Forward flux sampling (FFS) is one of a number of emerging techniques which helps to access rare events via computer simulation. Here, a rare event is assumed to refer to an event driven by random fluctuations in a physical, chemical, or biological system. Examples include the nucleation of crystals, and protein conformational changes. Any attempt to study a rare event by simulation may clearly be hampered or rendered inefficient by an inability to achieve any significant number of events in a reasonable computational time.
FFS attempts to remedy this problem by using an ensemble of simulations, and then concentrating attention on only those simulations which make progress towards some desired result. The ensemble of simulation trajectories can then be analysed to extract useful information such as the probability of a rare event, the likely transition path (or paths) from the initial to the final state, and so on.

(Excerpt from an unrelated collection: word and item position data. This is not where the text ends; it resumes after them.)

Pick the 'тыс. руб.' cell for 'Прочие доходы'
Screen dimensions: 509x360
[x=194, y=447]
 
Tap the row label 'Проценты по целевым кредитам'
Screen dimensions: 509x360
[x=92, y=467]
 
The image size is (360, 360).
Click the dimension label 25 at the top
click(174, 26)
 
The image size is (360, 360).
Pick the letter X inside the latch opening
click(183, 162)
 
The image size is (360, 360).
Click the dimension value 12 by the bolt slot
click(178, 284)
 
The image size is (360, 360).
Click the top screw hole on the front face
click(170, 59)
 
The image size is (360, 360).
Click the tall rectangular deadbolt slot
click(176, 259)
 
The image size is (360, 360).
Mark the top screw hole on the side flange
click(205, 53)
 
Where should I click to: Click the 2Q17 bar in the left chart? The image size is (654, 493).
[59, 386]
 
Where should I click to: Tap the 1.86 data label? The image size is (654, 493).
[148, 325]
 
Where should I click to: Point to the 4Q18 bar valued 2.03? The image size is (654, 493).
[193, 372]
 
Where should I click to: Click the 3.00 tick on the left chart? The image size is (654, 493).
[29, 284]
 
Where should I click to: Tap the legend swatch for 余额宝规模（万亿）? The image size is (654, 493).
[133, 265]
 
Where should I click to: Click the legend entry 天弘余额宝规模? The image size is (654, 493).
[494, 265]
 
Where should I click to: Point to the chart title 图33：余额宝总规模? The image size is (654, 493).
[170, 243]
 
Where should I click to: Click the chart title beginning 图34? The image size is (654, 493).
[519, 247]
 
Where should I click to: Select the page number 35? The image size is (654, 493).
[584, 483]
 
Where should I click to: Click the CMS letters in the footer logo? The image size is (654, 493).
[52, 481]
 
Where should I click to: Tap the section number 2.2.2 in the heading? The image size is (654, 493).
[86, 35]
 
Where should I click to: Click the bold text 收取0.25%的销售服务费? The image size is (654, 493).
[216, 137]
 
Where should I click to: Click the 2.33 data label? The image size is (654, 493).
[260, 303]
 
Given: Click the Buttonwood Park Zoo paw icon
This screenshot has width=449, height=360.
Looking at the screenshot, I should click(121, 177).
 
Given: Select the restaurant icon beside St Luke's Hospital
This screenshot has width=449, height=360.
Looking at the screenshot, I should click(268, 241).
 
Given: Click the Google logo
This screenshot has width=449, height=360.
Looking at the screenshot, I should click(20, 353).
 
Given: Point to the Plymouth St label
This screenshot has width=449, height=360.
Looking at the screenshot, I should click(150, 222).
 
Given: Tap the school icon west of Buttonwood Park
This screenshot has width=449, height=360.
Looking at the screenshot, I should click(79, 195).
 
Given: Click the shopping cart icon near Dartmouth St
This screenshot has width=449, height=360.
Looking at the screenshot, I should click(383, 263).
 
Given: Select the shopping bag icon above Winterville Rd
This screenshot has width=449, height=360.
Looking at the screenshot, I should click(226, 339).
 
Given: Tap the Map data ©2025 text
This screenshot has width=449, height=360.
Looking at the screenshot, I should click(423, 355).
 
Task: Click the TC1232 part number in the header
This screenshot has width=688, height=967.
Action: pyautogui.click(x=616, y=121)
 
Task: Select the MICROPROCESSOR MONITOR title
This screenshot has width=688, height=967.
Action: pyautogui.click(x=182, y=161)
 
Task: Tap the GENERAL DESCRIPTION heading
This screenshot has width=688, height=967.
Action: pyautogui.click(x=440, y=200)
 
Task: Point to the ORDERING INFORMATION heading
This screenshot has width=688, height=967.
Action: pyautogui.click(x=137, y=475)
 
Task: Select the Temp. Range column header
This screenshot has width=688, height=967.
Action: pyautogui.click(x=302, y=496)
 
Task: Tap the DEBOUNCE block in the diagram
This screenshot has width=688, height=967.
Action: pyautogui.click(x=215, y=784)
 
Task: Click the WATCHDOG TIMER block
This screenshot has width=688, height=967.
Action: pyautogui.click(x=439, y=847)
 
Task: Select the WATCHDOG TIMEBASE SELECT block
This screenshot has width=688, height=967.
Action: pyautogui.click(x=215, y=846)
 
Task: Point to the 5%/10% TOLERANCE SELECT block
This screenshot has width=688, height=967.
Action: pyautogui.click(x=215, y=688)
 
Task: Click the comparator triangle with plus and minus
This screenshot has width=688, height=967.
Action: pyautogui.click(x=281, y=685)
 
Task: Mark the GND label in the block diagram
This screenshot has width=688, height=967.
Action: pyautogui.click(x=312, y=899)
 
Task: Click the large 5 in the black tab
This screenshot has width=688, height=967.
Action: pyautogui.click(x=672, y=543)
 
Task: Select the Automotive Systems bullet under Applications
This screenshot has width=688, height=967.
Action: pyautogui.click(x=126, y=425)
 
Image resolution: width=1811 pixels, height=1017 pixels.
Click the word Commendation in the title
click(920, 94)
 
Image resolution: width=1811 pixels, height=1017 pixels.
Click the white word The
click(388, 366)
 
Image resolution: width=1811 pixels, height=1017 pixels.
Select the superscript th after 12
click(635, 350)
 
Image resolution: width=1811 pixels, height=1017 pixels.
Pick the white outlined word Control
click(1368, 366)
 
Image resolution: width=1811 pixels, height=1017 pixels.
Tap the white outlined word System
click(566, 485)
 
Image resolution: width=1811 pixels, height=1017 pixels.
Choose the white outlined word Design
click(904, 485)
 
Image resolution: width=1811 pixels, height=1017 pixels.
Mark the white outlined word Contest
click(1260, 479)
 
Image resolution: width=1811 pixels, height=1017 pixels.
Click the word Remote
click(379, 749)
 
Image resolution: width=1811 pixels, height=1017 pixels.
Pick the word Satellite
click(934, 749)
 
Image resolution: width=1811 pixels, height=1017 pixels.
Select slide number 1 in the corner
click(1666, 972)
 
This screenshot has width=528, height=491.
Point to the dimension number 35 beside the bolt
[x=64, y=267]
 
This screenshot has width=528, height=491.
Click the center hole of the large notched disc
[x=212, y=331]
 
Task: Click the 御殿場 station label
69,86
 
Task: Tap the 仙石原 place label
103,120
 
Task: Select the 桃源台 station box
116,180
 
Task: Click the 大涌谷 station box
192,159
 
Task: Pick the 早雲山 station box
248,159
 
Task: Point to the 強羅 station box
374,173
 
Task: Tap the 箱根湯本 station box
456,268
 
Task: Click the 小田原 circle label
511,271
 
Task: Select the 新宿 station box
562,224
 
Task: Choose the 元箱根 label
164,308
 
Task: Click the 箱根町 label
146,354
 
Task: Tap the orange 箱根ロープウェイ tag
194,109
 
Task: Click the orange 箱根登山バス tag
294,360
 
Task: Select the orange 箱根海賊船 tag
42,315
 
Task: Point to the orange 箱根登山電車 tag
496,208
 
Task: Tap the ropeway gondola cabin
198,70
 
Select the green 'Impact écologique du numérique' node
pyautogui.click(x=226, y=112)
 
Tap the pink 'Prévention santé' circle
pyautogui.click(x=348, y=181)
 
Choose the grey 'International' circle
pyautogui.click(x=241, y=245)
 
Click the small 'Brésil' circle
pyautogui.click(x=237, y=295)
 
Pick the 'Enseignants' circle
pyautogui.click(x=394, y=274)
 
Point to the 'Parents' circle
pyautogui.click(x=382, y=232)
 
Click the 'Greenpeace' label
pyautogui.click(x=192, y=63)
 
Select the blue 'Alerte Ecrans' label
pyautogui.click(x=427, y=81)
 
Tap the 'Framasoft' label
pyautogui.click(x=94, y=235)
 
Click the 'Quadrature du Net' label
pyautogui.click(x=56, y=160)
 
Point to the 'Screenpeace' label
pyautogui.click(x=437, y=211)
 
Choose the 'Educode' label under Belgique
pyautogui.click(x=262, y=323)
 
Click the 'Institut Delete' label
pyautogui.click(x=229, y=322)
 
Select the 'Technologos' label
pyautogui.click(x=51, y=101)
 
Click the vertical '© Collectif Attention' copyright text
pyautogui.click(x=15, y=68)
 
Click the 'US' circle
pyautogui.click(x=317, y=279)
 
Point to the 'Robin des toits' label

FFS can be used in conjunction with any simulation type which includes a random component: e.g., Monte Carlo, molecular dynamics with a stochastic thermostat, Brownian dynamics, and so on. Here, we describe a framework which allows us to couple FFS calculations to different simulation types. As an example, we will illustrate its use in conjunction with a fluctuating hydrodynamic code (based on lattice Boltzmann) in which we attempt to capture the nucleation of structure in liquid crystals — an event we know to be difficult to observe in ‘brute-force’ calculations.
As a technique based on an ensemble of simulations, opportunity arises for parallelism at a number of different levels. We describe how we have dealt with this in the context of the lattice Boltzmann code. With the increase in many-core hardware of various flavours, the opportunity for hierarchical parallelism offered by techniques such as FFS may become more attractive in the future.